While the above description concerns the application of coating, this technology can also be used for printing. The resilient liquid carrying surface disclosed can also be on that of a rotating roll or cylinder, either continuous, like that of an inking roll, or discontinuous, like a replaceable blanket on a cylinder having a gap along the length thereof. It is therefore anticipated that such a liquid carrying surface can especially be used on a single form roll "keyless" inker to great advantage.

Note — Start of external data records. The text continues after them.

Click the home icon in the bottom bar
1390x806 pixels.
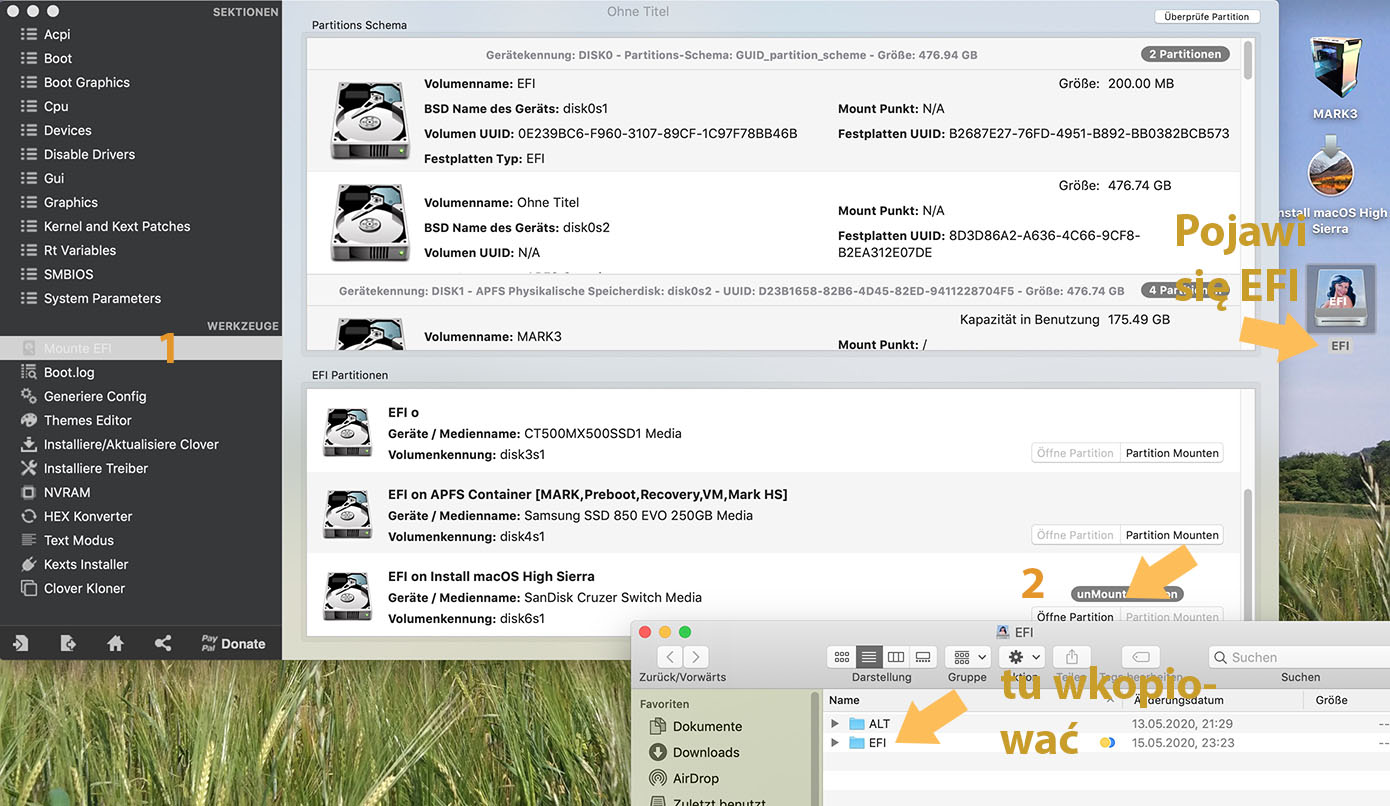tap(115, 643)
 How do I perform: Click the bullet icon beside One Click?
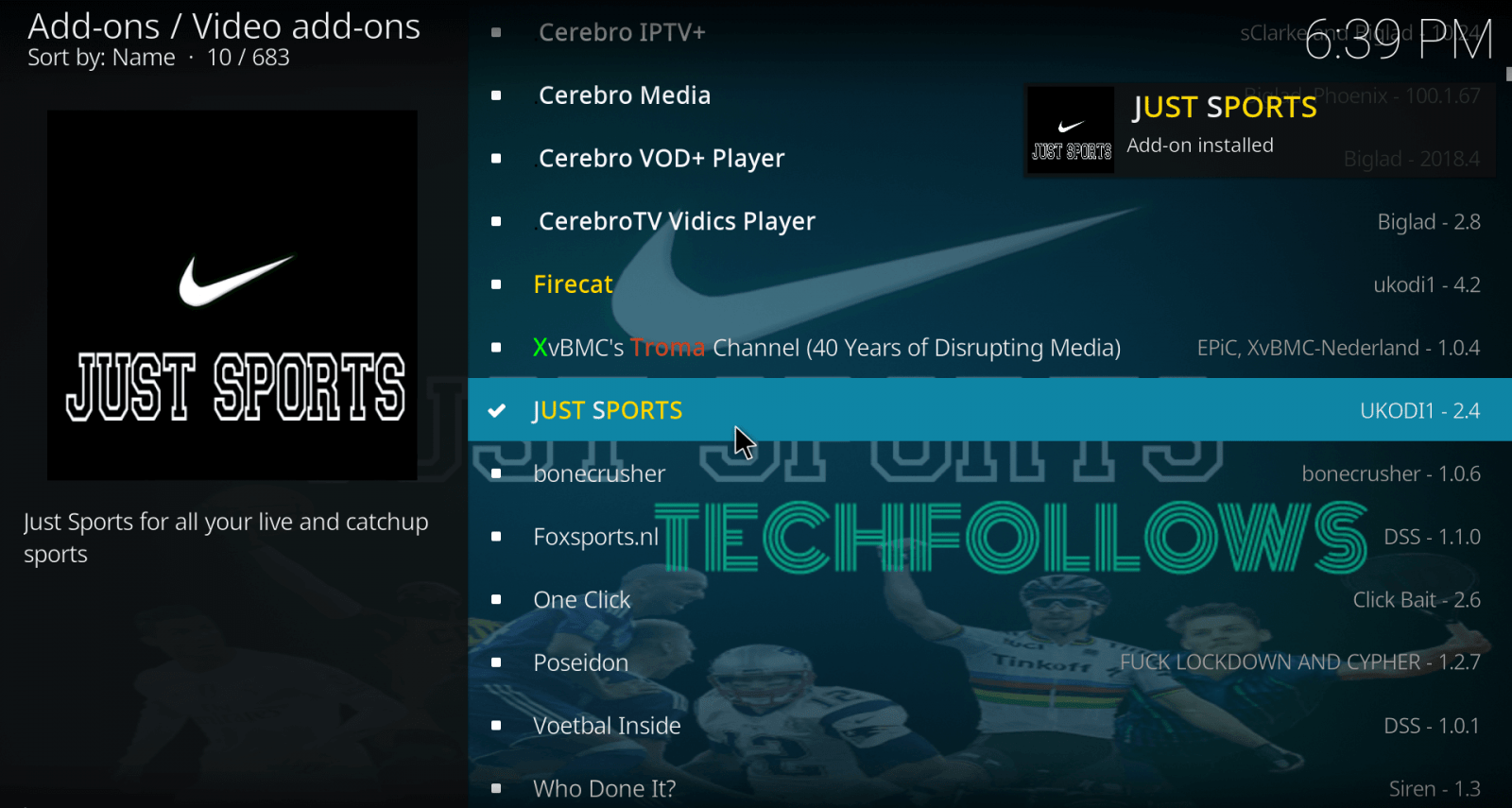click(x=496, y=599)

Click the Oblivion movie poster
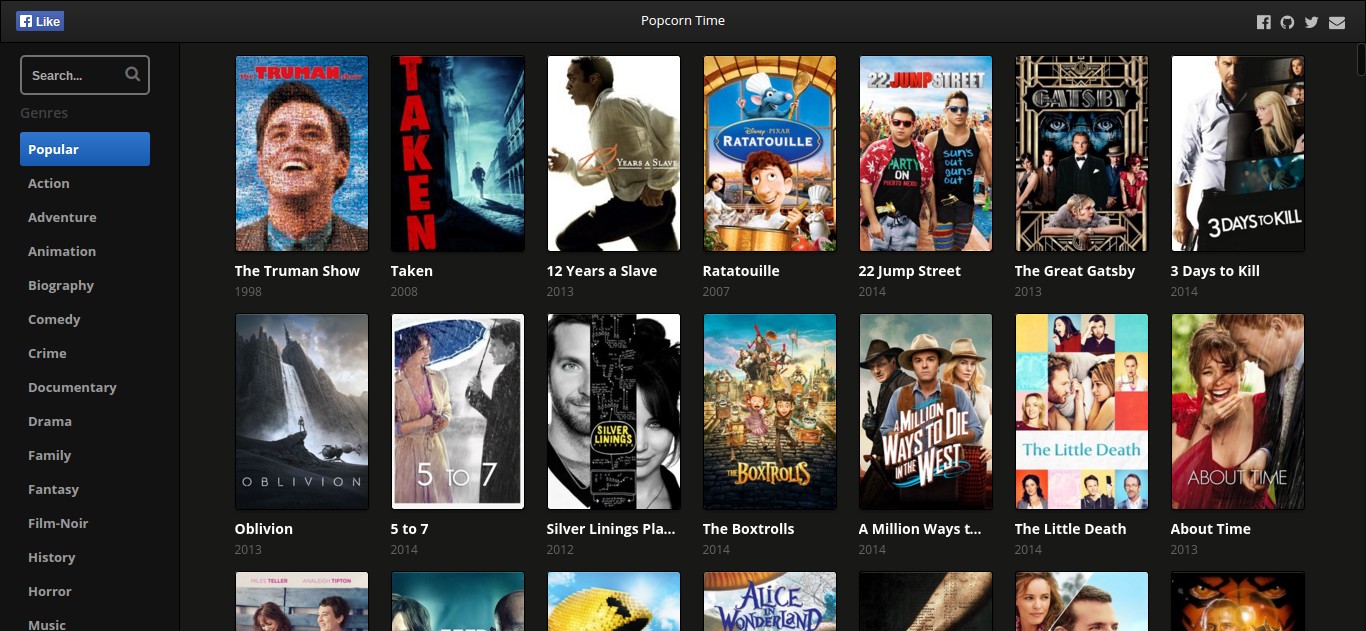(x=302, y=411)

Such a keyless inker is shown in FIG. 4. The resilient surface 400 receives, carries and applies the ink directly to image areas on the hard surface of a lithographic printing plate or a waterless plate mounted on cylinder 410 in an offset printing press. The plate applies the inked image to a blanket on cylinder 420 which prints to the workpiece 430. Pressure is applied by an impression cylinder 440 in the standard way. Ink is applied and metered to the resilient surface 400 via application of a doctor blade or roll 400' where empty cells (those depleted by the image on the plate) are replenished. Any surface ink remaining and ink replenished in the cells or voids serves as a lubricant to the blade and roll. Hence, component life is significantly increased. For viscous liquids like offset inks, the cell may take the form of continuous channels (grooves), running the full length of the roll or cylinder surface and spiraling about the length of the roll or cylinder. These spirals are similar to the rifling in a gun barrel, except that the spirals are on the outside diameter instead of inside, and, of course, the spirals are much closer together than rifle grooves. Pamarco's Tri-Helical specification shows a 200 line 12.0 BCM/in2 volume which should be sufficient to apply a normal 12 micron ink film to a sheet substrate. The trihelical pattern of this product is much like what is described above. However, when engravings listed herein were engraved on or in hard surfaces which did not conform to adjacent hard surfaces like board, paper or metallic printing plates, it was necessary for a resilient surface to carry heavier and/or viscous as well as non-viscous water-like volumes of liquids, coatings and inks and without roll back and slinging.
Other embodiments, configurations and/or adaptations are considered to be within the following claims; for example, indentations (voids) in the liquid receiving, carrying and applying surface may be formed by sanding, grinding and/or sand blasting (or the like), as long as corresponding surface areas over the blanket, plate or roller covering applying surface have substantially equal volume carrying capacities sufficient to produce a substantially smooth, continuous, unbroken and uniform liquid layer or film of more than normal thickness over the substrate which was impressed against the liquid applying surface by an impression surface.
Still another method of forming said cavities (or voids) is to use a hardtool (wheel, roll, or die, etc.) to impress the resilient liquid applying surface to permanently set or emboss (smash) the surface such that substantially uniform indentations are formed in and over the liquid applying surface.